Today, after work, I was riding the train to the park and ride that I abandoned my car at for the day. I’ve been feeling low in energy for various reasons, so instead of an audiobook or writing, I decided to watch YouTube videos.

I’ve recently been watching a whole bunch of stuff on Design Thinking, and Systems Thinking, and psychology, and all that stuff. One of the videos that hit my queue was something on Carl Jung, and synchronicity.

I’ve known this concept for a while now, but it’s interesting to hear other peoples takes and thoughts on the concepts.

I was watching this with headphones on, as people tend to do on public transit, so nothing was “listening” to me. No apps were “listening” to me. If any of them were then the iOS recording indicator would be on.

There was no microphone usage.

I finish the video, then decided to fuck around on Facebook. And by fuck around, I mean go meme shopping and getting popcorn dopamine hits.

Shortly after I start scrolling there’s a philosophy quote that scrolls by.

From Carl Jung. lol.

The quote is:

“If a man knows more than others, he becomes lonely.”

I’ve never seen, nor heard, that quote. But, it is something I’ve intuitively discovered as I’ve learned more and more about whatever.

Because the more I’ve been learning about stuff outside of the realm of my current social circles, the more challenging it has been to connect with people when I share what I’m learning, thinking, or working through.

While there is enthusiasm for my enthusiasm, as soon as I start digging into any sort of technical details most folks’ eyes just kind of glaze over, so I change the subject.

Which sucks. It sucks not being able to talk about what’s on your mind.

This guy commented on the post and said something along the lines of, “it’s not what you know, it’s what you believe about yourself.”

Which I believe is somewhat accurate, because one of the mantras I’ve had for a while now is, “You are only as lonely as you allow yourself to be.”

Which can be a bitter pill to swallow when you’re feeling lonely. I also just searched for it on Google - my little mantra - and apparently not that many people have written that as of 2024-07-31.

There wasn’t just that guy though. There were a lot of people throwing in their 2 cents as well. And every single one wasn’t quite grokking what Jung actually meant.

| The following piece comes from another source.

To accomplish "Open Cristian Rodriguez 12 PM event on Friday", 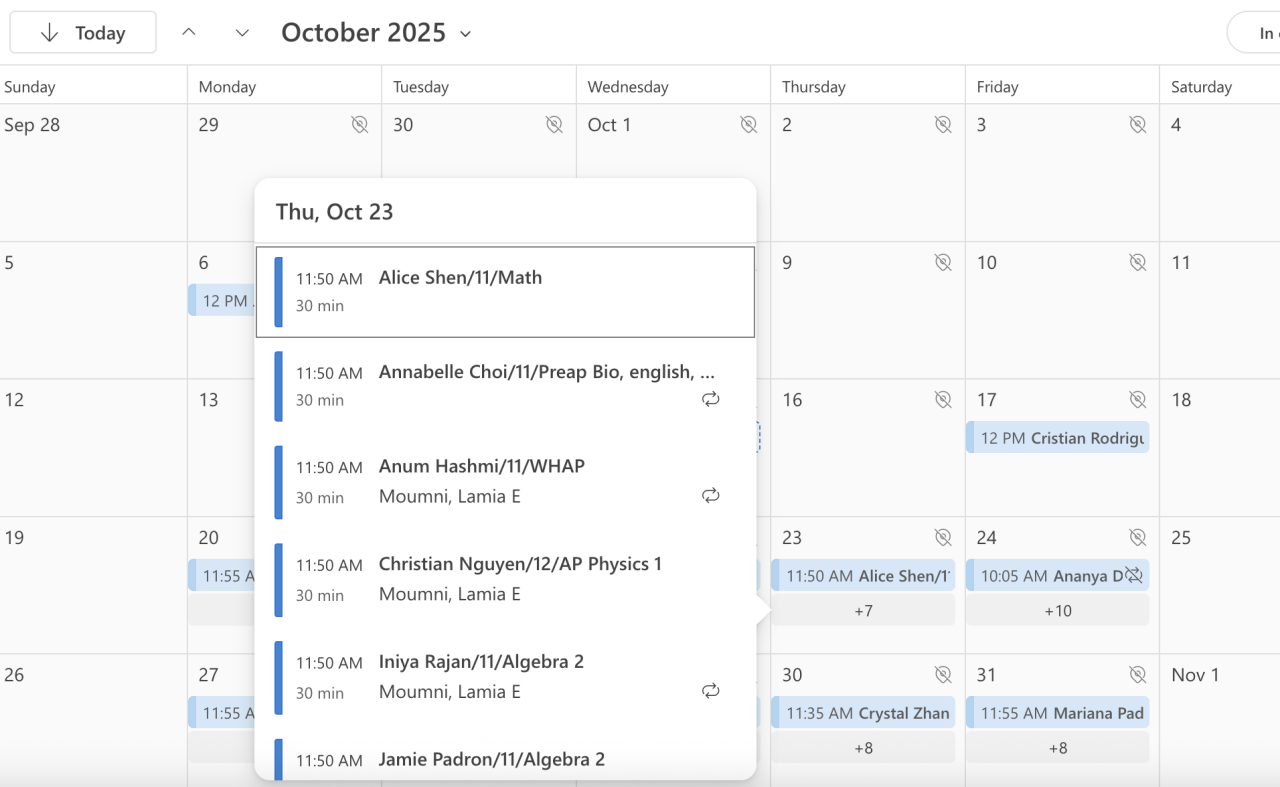I will 1058,438.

In my heart of hearts I knew what that quote meant. I knew that it meant that the more you learn, the more challenging it is to connect with people that are interested in the same stuff.

So, I searched for more knowledge nuggets provided by Carl, and I found:

“Loneliness does not come from having no people about one, but from being unable to communicate the things that seem important to oneself, or from holding certain views which others find inadmissible.”

Bingo.

I fucking knew it.

It had nothing to do with how smart you are. It has everything to do with not being able to connect with people within the context of your interests. Your passions. The knowledge that lights you up.

Not being able to share what’s on my mind with folks who are actually interested in it - who actually pay attention and engage - feels kind of isolating.

And it sucks. It is a resolvable situation though, because you are only as lonely as you allow yourself to be.

Which means I need to find new people, and make new friends, that have common interests, within common subjects, that have common values.

This requires energy. It requires me to get off my ass, meet people, engage, and keep engaging so that the relationship grows.

So. Much. Energy.

Plus I need to step out of my comfort zone, over and over and over again, in order to find those folks that I can connect with. The folks that will help me - or join me - in designing something new and novel.

Something that matters. Rather than something that is thrown away.

Synchronicity around the man who coined the term. What an interesting day… well… at least what an interesting commute.